[DWM3001CDK] How to achieve continuous, high-frequency CIR data streaming over UART?

Hi Qorvo Support Team,
I am working on a research project using the DWM3001CDK development kit. My primary goal is to continuously stream the raw Channel Impulse Response (CIR) data to a host PC for real-time analysis of human activity.
Current Setup:
Hardware: Two DWM3001CDK boards (one Initiator, one Responder).
Firmware: Based on the DWM3001CDK-DW3_QM33_SDK-FreeRTOS example.
Modification: I have successfully modified the firmware on the Responder board to read the CIR data from the accumulator. Specifically, within the mcps_rx_cb callback function, I am calling dwt_readaccdata() to get the full CIR (approx. 4KB) and then printing it to the UART.
The Problem:
While I can successfully read and print the CIR data, I am facing a significant bottleneck. The system exhibits the following behavior:
It prints a few CIR data blocks in a quick burst.
It then completely freezes for a long period (approximately 15-17 seconds).
After the long pause, the cycle repeats.
This behavior prevents me from achieving the continuous, high-frequency data stream required for my research.
Troubleshooting Steps Already Taken:
Based on my investigation and similar issues reported in the forums, I have already tried the following, which did not solve the long pause issue:
Increased UART Baud Rate: I modified the UART initialization code to operate at 1,000,000 baud and confirmed the setting in Tera Term.
Increased Task Stack Size: Suspecting a stack overflow, I significantly increased the MCPS_TASK_STACK_SIZE_BYTES to 8192 bytes.

My Core Question:
Given that printing 4KB of data, even over a fast UART, is a relatively slow operation, what is the recommended architectural approach to continuously stream the full CIR data from the DWM3001CDK without causing the entire system to halt or reset (likely due to a watchdog timer)?
Is there a specific configuration, a more efficient printing method (e.g., DMA with RTT), or a fundamental flaw in my approach of trying to stream the entire CIR at a high frequency?
Any guidance, code examples, or pointers to relevant application notes would be immensely appreciated.
Thank you for your time and support.
Best regards,

Munther Abdulameer

How fast are you attempting to get the CIR data?

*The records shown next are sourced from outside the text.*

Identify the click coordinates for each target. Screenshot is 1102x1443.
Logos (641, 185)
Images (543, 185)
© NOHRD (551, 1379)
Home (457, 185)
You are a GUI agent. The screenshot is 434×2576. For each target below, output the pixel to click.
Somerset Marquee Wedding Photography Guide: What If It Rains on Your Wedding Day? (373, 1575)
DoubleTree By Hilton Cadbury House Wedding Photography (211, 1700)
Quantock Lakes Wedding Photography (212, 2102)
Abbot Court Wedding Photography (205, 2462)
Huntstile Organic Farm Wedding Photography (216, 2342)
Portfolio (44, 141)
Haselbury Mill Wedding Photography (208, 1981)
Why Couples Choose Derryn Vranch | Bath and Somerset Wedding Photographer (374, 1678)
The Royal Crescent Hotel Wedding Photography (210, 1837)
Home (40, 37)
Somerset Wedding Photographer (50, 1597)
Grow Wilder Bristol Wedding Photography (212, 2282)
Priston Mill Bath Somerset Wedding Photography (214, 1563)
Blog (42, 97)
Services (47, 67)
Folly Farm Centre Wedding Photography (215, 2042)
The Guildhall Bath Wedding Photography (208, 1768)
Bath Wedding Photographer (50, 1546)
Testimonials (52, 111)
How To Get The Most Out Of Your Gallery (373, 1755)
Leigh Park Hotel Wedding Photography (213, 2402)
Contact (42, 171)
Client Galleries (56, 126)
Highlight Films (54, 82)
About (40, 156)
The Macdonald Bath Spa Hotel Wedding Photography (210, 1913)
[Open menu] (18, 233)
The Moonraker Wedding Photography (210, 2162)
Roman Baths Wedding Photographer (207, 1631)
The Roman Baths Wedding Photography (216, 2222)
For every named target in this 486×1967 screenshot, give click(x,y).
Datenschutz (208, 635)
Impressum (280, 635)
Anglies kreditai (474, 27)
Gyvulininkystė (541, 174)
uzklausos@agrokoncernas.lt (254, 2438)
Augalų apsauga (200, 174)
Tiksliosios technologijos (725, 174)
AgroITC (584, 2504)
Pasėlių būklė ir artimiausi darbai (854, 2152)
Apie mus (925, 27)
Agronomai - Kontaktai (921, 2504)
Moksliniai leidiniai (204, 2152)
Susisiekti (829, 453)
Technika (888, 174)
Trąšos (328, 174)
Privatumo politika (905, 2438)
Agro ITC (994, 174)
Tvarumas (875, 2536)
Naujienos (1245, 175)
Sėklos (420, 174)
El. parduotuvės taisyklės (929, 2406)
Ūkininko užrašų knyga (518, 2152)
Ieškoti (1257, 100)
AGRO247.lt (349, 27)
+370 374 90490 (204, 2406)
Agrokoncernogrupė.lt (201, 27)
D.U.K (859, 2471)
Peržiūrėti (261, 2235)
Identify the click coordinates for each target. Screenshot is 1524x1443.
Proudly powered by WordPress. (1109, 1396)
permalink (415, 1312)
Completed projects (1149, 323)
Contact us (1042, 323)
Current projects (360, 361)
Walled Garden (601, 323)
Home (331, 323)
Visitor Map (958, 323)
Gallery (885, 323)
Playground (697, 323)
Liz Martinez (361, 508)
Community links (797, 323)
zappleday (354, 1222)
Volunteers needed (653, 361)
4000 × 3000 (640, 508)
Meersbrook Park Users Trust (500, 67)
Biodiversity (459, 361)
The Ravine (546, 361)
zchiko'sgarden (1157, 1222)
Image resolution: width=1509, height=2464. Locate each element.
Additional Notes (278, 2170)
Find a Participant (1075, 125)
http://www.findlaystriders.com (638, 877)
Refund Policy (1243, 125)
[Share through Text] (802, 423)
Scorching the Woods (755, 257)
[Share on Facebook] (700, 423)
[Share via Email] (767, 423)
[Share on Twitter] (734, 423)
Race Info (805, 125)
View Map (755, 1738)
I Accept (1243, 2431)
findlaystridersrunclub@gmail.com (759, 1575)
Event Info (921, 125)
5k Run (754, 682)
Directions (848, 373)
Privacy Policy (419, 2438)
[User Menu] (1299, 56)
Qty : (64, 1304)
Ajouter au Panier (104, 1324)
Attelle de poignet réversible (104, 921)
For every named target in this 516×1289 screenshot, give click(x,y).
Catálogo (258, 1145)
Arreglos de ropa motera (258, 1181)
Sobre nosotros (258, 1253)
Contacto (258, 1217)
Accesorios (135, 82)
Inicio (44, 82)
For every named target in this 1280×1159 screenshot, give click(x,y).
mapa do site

On the DWM3000 each CIR sample is 6 bytes containing 2 18 bit values. So depending on how you output it from your system that puts it between 4.5 and 6 bytes per sample. Slightly over the 4k per CIR that you said.

Assuming 4k bytes per CIR for simplicity and running the uart at 1,000,000 baud you can get 10e6 / (4000*10) = 25 CIR data sets per second. Or to put it another way you need to leave an absolute minimum of 40ms between each CIR that you attempt to send over serial. Generally running a UART at 100%, especailly at higher rates, results in syncronisation issues. You need occasional gaps in the data to let things re-sync. So realisitically a basic approach is going to be capped at around 20 outputs per second.

If you try to output faster than the maximum then data will be going into the UART output buffer faster than it can output it. If that happens for any length of time it doesn’t matter how much buffer you allow, it’s going to fail.
Two things to get the current system stable: 1) change your code so that when you get a new CIR you check if there is space for it in the output buffer. If there isn’t discard it. 2) Make sure the average rate at which you try to collect CIR data is less than the theoretical max for your UART output rate.

If you need data at a higher rate then look at some form of compression. Maybe you only need the magnitude rather than both the I and Q? In that case calculate it on the unit and send that, you’ve just halved the amount of data. Worst case you’re at 19 bits per value, if you don’t mind clipping if it hits the max or dropping the least significant couple of bits then you can get that down to 16 bits per sample.
On top of that the first 3/4 of the data, before the reception time, is generally fairly low values. You could probably get away with less bits for that period. Or possibly only send the changes between values.